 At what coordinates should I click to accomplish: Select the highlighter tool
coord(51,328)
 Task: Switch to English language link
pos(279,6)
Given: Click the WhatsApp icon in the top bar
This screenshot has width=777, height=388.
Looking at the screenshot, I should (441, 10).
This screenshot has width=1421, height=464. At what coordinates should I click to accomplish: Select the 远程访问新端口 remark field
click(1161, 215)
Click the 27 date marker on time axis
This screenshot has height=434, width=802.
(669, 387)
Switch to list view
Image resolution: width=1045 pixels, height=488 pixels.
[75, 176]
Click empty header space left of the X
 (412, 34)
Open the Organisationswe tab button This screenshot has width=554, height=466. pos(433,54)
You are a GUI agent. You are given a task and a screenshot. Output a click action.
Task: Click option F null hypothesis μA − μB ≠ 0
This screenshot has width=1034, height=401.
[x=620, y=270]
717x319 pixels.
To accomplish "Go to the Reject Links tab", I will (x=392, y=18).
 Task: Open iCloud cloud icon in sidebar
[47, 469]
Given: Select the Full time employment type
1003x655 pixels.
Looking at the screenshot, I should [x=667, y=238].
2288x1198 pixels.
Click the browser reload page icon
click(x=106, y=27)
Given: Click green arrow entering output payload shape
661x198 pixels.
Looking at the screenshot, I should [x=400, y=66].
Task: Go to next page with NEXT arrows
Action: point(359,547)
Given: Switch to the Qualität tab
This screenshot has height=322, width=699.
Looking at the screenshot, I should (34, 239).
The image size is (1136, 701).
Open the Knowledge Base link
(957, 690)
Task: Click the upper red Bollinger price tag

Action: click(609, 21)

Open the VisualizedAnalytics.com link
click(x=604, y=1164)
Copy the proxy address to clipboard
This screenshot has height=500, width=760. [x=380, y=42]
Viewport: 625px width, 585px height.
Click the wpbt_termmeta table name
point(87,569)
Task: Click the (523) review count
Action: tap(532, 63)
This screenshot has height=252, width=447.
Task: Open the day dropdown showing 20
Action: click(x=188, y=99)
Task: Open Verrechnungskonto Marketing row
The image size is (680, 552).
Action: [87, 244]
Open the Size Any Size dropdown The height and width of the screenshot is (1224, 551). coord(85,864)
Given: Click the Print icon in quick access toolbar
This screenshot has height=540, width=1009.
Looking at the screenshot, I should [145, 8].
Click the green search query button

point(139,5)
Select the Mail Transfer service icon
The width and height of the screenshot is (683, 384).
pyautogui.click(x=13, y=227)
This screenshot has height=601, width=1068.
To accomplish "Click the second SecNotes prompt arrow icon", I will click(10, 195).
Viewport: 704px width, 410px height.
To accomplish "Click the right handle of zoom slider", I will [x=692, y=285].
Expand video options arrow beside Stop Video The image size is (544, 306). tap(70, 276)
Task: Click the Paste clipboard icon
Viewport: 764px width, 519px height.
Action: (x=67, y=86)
******
▶ Problem: Reproduce all of the lines above verbatim, from the first through the last, keeping their order and characters unchanged.

▶ Full solution:
 At what coordinates should I click to accomplish: Select the highlighter tool
coord(51,328)
 Task: Switch to English language link
pos(279,6)
Given: Click the WhatsApp icon in the top bar
This screenshot has width=777, height=388.
Looking at the screenshot, I should (441, 10).
This screenshot has width=1421, height=464. At what coordinates should I click to accomplish: Select the 远程访问新端口 remark field
click(1161, 215)
Click the 27 date marker on time axis
This screenshot has height=434, width=802.
(669, 387)
Switch to list view
Image resolution: width=1045 pixels, height=488 pixels.
[75, 176]
Click empty header space left of the X
 (412, 34)
Open the Organisationswe tab button This screenshot has width=554, height=466. pos(433,54)
You are a GUI agent. You are given a task and a screenshot. Output a click action.
Task: Click option F null hypothesis μA − μB ≠ 0
This screenshot has width=1034, height=401.
[x=620, y=270]
717x319 pixels.
To accomplish "Go to the Reject Links tab", I will (x=392, y=18).
 Task: Open iCloud cloud icon in sidebar
[47, 469]
Given: Select the Full time employment type
1003x655 pixels.
Looking at the screenshot, I should [x=667, y=238].
2288x1198 pixels.
Click the browser reload page icon
click(x=106, y=27)
Given: Click green arrow entering output payload shape
661x198 pixels.
Looking at the screenshot, I should [x=400, y=66].
Task: Go to next page with NEXT arrows
Action: point(359,547)
Given: Switch to the Qualität tab
This screenshot has height=322, width=699.
Looking at the screenshot, I should (34, 239).
The image size is (1136, 701).
Open the Knowledge Base link
(957, 690)
Task: Click the upper red Bollinger price tag

Action: click(609, 21)

Open the VisualizedAnalytics.com link
click(x=604, y=1164)
Copy the proxy address to clipboard
This screenshot has height=500, width=760. [x=380, y=42]
Viewport: 625px width, 585px height.
Click the wpbt_termmeta table name
point(87,569)
Task: Click the (523) review count
Action: tap(532, 63)
This screenshot has height=252, width=447.
Task: Open the day dropdown showing 20
Action: click(x=188, y=99)
Task: Open Verrechnungskonto Marketing row
The image size is (680, 552).
Action: [87, 244]
Open the Size Any Size dropdown The height and width of the screenshot is (1224, 551). coord(85,864)
Given: Click the Print icon in quick access toolbar
This screenshot has height=540, width=1009.
Looking at the screenshot, I should [145, 8].
Click the green search query button

point(139,5)
Select the Mail Transfer service icon
The width and height of the screenshot is (683, 384).
pyautogui.click(x=13, y=227)
This screenshot has height=601, width=1068.
To accomplish "Click the second SecNotes prompt arrow icon", I will click(10, 195).
Viewport: 704px width, 410px height.
To accomplish "Click the right handle of zoom slider", I will [x=692, y=285].
Expand video options arrow beside Stop Video The image size is (544, 306). tap(70, 276)
Task: Click the Paste clipboard icon
Viewport: 764px width, 519px height.
Action: (x=67, y=86)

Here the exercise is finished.